Erdal’ın avukatı Levent Pişkin, savunmaya başlamadan önce sorulan sorunun tutanağa alınmasını talep etti. Mahkeme başkanı kayıtların alındığını belirterek, konuşmaya devam etmesini istedi.

Savcı dünden beri meraktan soruyor

Sözlerine devam eden Pişkin, YPG ve YPJ’nin terör örgütü olup olmadığını müvekkiline soramayacaklarının altını çizdi. Pişkin, buna ilişkin herhangi bir görüş ve kanaatin sorulamayacağını ifade ederek, “Savcı dünden beri meraktan soruyor.  ‘Görüşünü merak ediyorum’ diye. Böyle bir sorgu, görüş yoktur. İddia makamı tarafından sorulamaz, yapmadığı işlerle ilgili soru soramaz. Bunu bu haliyle tutanağa geçirmiş olayım” dedi.

İddianame bir polis fezlekesi

Pişkin, duruşmanın herkesin ifadesinin alındığı bir soruşturma, yakalama ve tutuklama soruşturmasına dönüştüğünü aktararak, şöyle konuştu: “2015’te iddianamede sahte delileri tartışıyorduk. 2015’ten sonra olan bir iddianame ve isnat edilen bir suç yok mevzusu oldu.
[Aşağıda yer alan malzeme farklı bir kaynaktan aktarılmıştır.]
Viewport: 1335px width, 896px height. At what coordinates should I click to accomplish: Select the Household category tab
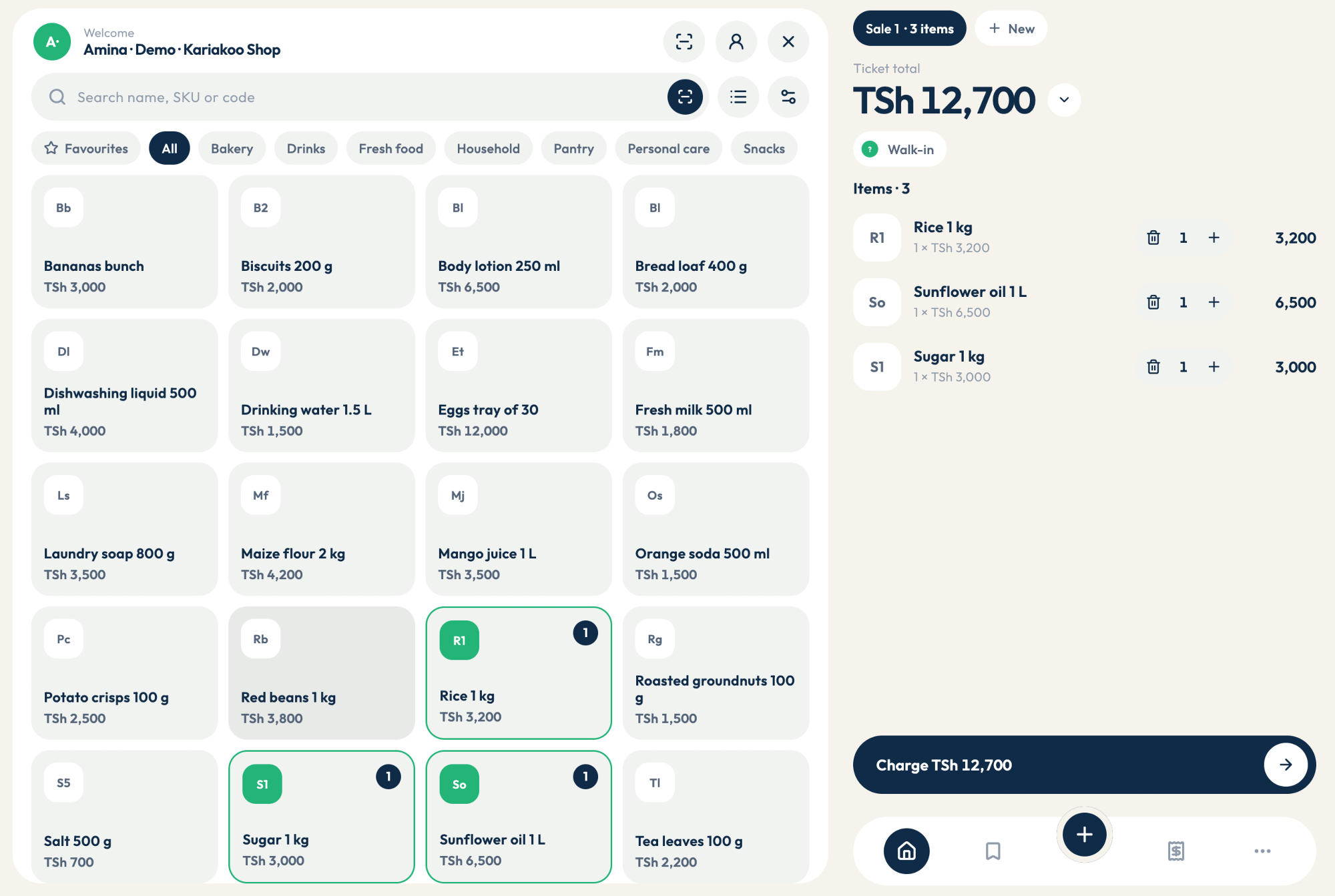pyautogui.click(x=488, y=149)
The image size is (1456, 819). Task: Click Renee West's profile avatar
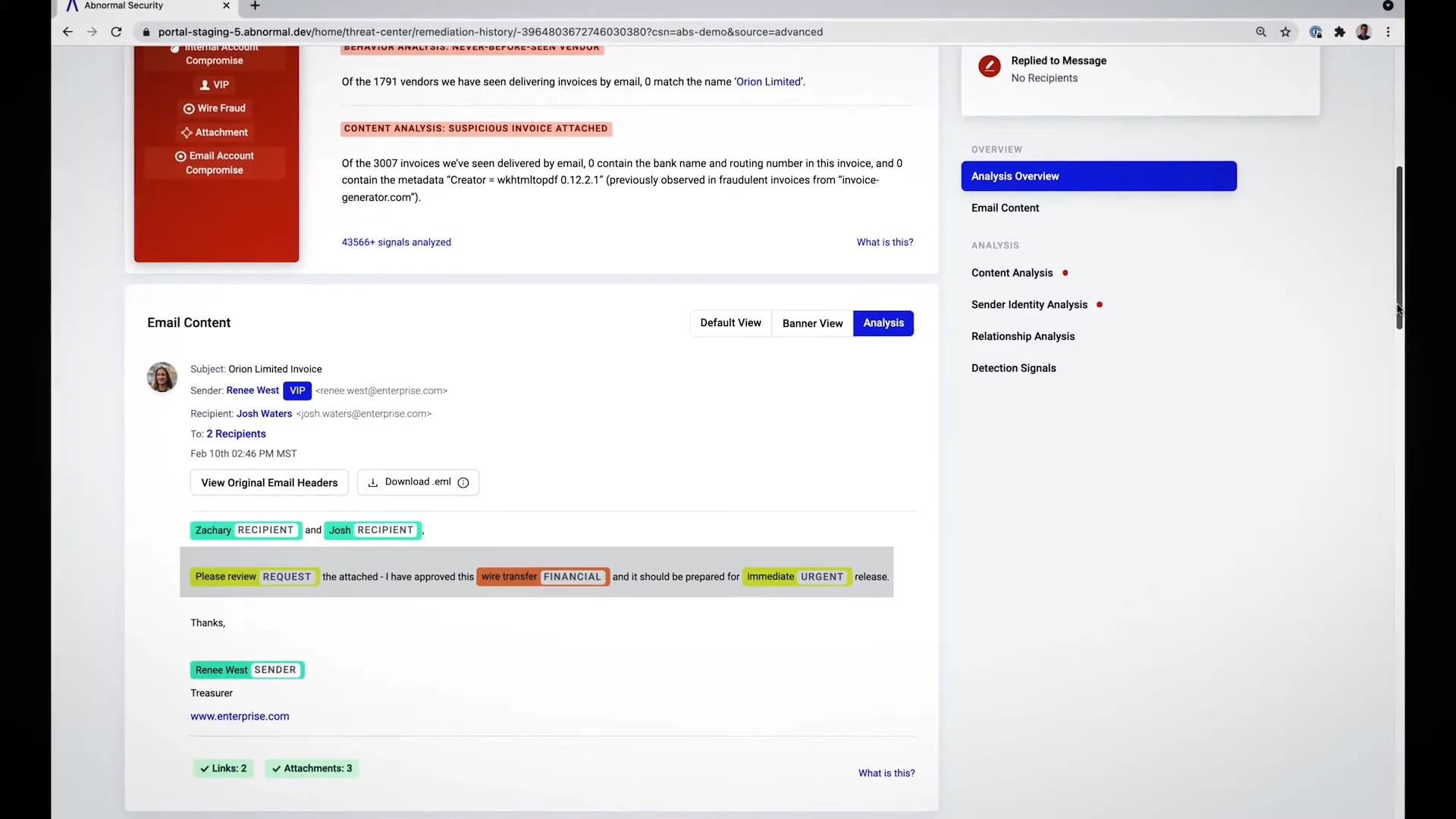pos(162,377)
Bu bir iddianame değil. İddianamenin bir polis fezlekesi olduğunu ısrarla söylemek istiyorum. Dosyada bir bilgi vardı, bu bilgi notunda Emniyet, Terörle Mücadele savcıya talimat veriyor.  İşler tersine dönmüş polis savcıya talimat verecek hale gelmiş ve bu talimat sonucunda bu iddianamenin hazırlandığı belli oldu. 

Kuantum bile bunu açıklamakta zorlanacak

İlliyet bağı ve nedensellik bağı meselesi. Biz bunu hukuk ikinci sınıftayken tartışmıştık. Tartışılmadan hazırlanan bir iddianame söz konusu. Müvekkilin üç paylaşımı 2019 tarihine ait. Kuantum fiziği dahi bunu açıklamakta zorlanacak. Bu paylaşımların 2014’te meydana gelen olaylara nasıl etkisi olduğu anlaşılmamaktadır. Diğer paylaşımları da 2015 tarihine ait ve illiyet bağının tartışılmadığı bir durum söz konusu. Hiçbir şey tartışılmamış. Gelişi güzel sıralanmış maddelerden ibaret bir yargılamayla karşı karşıyayız.”

Tutukluluk devam talebi

Mahkeme başkanı iddia makamına tutukluluk değerlendirmesine ilişkin taleplerini sordu. İddia makamı, dosyada toplanılan delilere yönelik daha önce belirttiğimiz gerekçeler ve sanıkların üzerine atılı suçların katalog suçlardan olması nedeniyle tutukluluk halinin devamına karar verilmesini talep etti.

Tahliye

Ara kararını açıklayan mahkeme heyet, Ayhan Bilgen, Berfin Özgü Köse, Can Memiş ve Cihan Erdal’ın savunmalarının alınmış olması ve suç vasfının değişme ihtimali bulunduğu göz önünde bulundurarak, adli kontrol şartıyla tahliyelerine karar verdi.

Mahkeme heyeti, duruşmaya yarın devam etmek üzere ara verdi.